## Page
○ ○ ○ ○

Granted, they’re going to be a little higher interest rate and they’re going to be less favorable in terms of how long the loan is. So residential loans are going to be a lot more favorable in terms of interest rate and amortization and they’re going to depend on your credit score, your W2 and all of the personal information about you. whereas a commercial loan is going to be more focused on the property itself and it’s probably going to be higher interest and less favorable in terms of amortization, but they’re more flexible in terms of down payment.

Tony:
Can we just drill down a little bit on the commercial lending process? I think just one comment to make is that it’s definitely not necessary as a first time investor to set up an LLC and go the commercial route. But depending on your unique situation, sometimes it may make more sense. So I just want to caution folks that are listening, that, don’t feel like you can’t go out and get that first deal until you get an LLC and have the commercial lending set up. You can go out and still do it in your personal name. The vast majority of the deals that I’m in, it’s in my personal name and one of my partner’s personal name, and we still have been able to scale our portfolio.
But Grace, I want to talk a little bit about what that commercial lending process looks like, because I think a lot of folks might have some interest in that. So when you say that it doesn’t depend on your W2 or it doesn’t depend on some other things, what exactly is it that they’re using to qualify a commercial loan versus like a loan in someone’s personal name? What documentation do you need to provide? What’s the proof they look for to say, “Okay, this is a good loan”?

Grace:
When I tell my lender I want a new loan, she wants to know the purchase price, how long it’s going to take, the rehab. And then most importantly, what it’s going to appraise for and what it’s going to rent for if I’m keeping it. Because the bank that I work with particularly is also a small local bank, they’re very investor friendly, they’re known for being investor friendly. And they always want to know what is the debt service coverage ratio. I can never remember, the DSCR, whatever.
Basically, what’s the ratio of your rent to your debt payment? And if it looks good, the loan’s good. They don’t care if I have my W2 or if I have an 800 credit score or 600 credit score. They want to know, “Can this deal stand on its own legs?”

Tony:
Can we also talk about the terms that are offered to you with a commercial loan? With primary residents, you can go out, get a really low interest rate, 30-year fixed term. What kind of terms and rates are you seeing on the commercial side?

Grace:
Yeah. Again, not as favorable, but we’re seeing four to 5% with a 5/1 ARM, which I think is pretty standard. Also, that could be good or bad depending on what your end game is. If your end game with the property is only a few years, it doesn’t really matter that it’s an adjustable rate mortgage or if it’s a 30-year loan, because you know you’re either going to 1031 it, sell it or whatever.

Ashley:
Tony, just real quick, what are you seeing on the residential side right now?

Tony:
On our most recent short-term rental purchase, we closed that at think at 3.4% or something like that. And that’s a 30-year fix. Honestly, not a whole heck of a lot lower than four or even 5%. So we’re talking about few hundred dollars per month difference in mortgage payments, so not a huge deal breaker.

○ ○ ○ ○

## Directive 1
Present everything in the entries from the line containing "This screenshot has height=1092, width=1106." down to the line containing "[x=12, y=12]" as a Markdown table with the columns Row and Entry line, leaving out blank lines.
The entries are unrelated to the loan discussion.

○ ○ ○ ○

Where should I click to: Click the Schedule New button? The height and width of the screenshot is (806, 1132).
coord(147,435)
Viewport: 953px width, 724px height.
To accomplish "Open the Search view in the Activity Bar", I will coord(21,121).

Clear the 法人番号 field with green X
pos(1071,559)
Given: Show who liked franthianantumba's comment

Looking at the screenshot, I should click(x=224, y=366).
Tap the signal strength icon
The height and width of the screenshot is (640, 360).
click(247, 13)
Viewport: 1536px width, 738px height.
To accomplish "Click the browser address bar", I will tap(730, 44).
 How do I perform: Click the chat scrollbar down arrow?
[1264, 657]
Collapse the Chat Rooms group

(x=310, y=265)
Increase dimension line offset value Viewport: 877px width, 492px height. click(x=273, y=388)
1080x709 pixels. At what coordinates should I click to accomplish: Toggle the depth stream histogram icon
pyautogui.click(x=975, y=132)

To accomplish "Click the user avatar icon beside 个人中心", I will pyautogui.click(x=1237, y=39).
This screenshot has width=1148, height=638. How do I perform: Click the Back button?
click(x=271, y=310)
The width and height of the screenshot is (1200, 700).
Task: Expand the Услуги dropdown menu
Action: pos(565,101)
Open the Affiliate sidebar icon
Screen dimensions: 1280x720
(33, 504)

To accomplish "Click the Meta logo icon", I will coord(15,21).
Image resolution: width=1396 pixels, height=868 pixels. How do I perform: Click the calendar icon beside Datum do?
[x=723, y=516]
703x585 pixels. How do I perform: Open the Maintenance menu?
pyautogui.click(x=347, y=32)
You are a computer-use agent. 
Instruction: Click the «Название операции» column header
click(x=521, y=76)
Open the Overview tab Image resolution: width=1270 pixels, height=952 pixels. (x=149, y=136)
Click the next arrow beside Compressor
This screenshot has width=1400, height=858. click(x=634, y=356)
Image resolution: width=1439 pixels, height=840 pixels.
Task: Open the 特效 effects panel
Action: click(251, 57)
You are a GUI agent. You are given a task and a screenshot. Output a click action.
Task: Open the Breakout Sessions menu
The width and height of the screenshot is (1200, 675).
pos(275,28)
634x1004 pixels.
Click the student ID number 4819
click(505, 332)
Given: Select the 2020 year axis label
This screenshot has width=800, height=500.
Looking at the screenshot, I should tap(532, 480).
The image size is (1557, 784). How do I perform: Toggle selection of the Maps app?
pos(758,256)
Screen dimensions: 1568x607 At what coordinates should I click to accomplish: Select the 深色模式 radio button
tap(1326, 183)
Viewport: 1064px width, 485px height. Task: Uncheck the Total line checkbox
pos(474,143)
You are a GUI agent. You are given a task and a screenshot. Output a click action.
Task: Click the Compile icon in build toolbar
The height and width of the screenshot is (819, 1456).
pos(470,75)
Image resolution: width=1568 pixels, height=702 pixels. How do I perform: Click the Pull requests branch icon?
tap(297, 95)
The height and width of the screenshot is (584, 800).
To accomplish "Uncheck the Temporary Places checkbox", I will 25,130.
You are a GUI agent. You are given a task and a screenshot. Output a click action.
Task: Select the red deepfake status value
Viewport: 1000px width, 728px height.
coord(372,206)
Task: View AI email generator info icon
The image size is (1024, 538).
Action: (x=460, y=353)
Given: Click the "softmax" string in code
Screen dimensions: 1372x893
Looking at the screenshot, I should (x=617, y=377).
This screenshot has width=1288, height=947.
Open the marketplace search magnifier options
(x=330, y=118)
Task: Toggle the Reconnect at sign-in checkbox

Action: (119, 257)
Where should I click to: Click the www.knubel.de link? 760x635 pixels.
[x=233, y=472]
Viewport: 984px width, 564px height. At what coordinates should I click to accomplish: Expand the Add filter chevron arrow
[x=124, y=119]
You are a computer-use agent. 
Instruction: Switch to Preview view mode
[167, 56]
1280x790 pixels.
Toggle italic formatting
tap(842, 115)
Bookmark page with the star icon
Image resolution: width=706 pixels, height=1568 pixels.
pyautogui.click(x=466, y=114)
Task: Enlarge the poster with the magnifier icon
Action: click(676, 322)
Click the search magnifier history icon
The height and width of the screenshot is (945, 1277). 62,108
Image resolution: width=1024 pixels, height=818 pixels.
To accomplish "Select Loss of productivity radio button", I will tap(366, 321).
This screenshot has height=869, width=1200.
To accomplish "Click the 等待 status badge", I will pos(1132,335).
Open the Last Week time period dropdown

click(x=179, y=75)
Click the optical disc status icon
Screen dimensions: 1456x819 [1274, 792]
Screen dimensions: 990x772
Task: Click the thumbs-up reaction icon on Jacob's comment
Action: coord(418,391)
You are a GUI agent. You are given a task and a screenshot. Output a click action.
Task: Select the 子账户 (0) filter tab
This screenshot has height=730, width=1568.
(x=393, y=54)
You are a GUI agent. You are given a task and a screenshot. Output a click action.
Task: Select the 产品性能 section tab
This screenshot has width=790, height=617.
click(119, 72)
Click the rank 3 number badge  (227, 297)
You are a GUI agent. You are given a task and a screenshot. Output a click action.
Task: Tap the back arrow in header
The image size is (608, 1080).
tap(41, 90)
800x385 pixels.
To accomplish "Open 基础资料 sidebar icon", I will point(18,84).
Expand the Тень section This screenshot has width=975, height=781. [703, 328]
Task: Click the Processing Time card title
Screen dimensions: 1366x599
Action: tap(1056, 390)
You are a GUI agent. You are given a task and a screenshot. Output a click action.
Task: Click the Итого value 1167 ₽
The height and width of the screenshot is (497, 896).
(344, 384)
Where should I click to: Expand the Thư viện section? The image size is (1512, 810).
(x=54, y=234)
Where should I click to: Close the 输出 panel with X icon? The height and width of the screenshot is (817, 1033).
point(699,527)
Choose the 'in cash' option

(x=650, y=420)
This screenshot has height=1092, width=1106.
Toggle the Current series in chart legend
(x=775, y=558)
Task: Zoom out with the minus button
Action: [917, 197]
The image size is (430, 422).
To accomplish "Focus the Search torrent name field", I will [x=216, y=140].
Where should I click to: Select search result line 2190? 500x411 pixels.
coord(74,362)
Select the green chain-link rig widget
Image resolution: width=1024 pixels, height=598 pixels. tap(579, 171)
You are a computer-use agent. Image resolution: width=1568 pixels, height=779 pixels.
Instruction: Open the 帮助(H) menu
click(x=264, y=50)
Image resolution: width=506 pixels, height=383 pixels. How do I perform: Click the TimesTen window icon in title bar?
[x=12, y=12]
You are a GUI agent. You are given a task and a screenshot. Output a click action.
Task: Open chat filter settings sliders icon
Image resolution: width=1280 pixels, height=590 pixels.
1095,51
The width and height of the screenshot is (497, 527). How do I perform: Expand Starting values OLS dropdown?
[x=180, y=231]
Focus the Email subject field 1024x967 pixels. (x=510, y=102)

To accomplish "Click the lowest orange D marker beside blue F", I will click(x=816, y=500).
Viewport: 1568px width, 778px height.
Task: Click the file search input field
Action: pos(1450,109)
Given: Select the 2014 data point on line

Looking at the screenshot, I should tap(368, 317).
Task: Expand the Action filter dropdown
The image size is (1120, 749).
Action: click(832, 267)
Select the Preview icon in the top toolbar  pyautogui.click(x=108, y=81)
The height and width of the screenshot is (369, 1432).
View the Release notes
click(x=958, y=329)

○ ○ ○ ○

## Directive 2
Reproduce everything in the loan discussion from "Basically, what’s the" down to "it or whatever.".

## Result 1
| Row | Entry line |
|---|---|
| 1 | This screenshot has height=1092, width=1106. |
| 2 | Toggle the Current series in chart legend |
| 3 | (x=775, y=558) |
| 4 | Task: Zoom out with the minus button |
| 5 | Action: [917, 197] |
| 6 | The image size is (430, 422). |
| 7 | To accomplish "Focus the Search torrent name field", I will [x=216, y=140]. |
| 8 | Where should I click to: Select search result line 2190? 500x411 pixels. |
| 9 | coord(74,362) |
| 10 | Select the green chain-link rig widget |
| 11 | Image resolution: width=1024 pixels, height=598 pixels. tap(579, 171) |
| 12 | You are a computer-use agent. Image resolution: width=1568 pixels, height=779 pixels. |
| 13 | Instruction: Open the 帮助(H) menu |
| 14 | click(x=264, y=50) |
| 15 | Image resolution: width=506 pixels, height=383 pixels. How do I perform: Click the TimesTen window icon in title bar? |
| 16 | [x=12, y=12] |

## Result 2
Basically, what’s the ratio of your rent to your debt payment? And if it looks good, the loan’s good. They don’t care if I have my W2 or if I have an 800 credit score or 600 credit score. They want to know, “Can this deal stand on its own legs?”

Tony:
Can we also talk about the terms that are offered to you with a commercial loan? With primary residents, you can go out, get a really low interest rate, 30-year fixed term. What kind of terms and rates are you seeing on the commercial side?

Grace:
Yeah. Again, not as favorable, but we’re seeing four to 5% with a 5/1 ARM, which I think is pretty standard. Also, that could be good or bad depending on what your end game is. If your end game with the property is only a few years, it doesn’t really matter that it’s an adjustable rate mortgage or if it’s a 30-year loan, because you know you’re either going to 1031 it, sell it or whatever.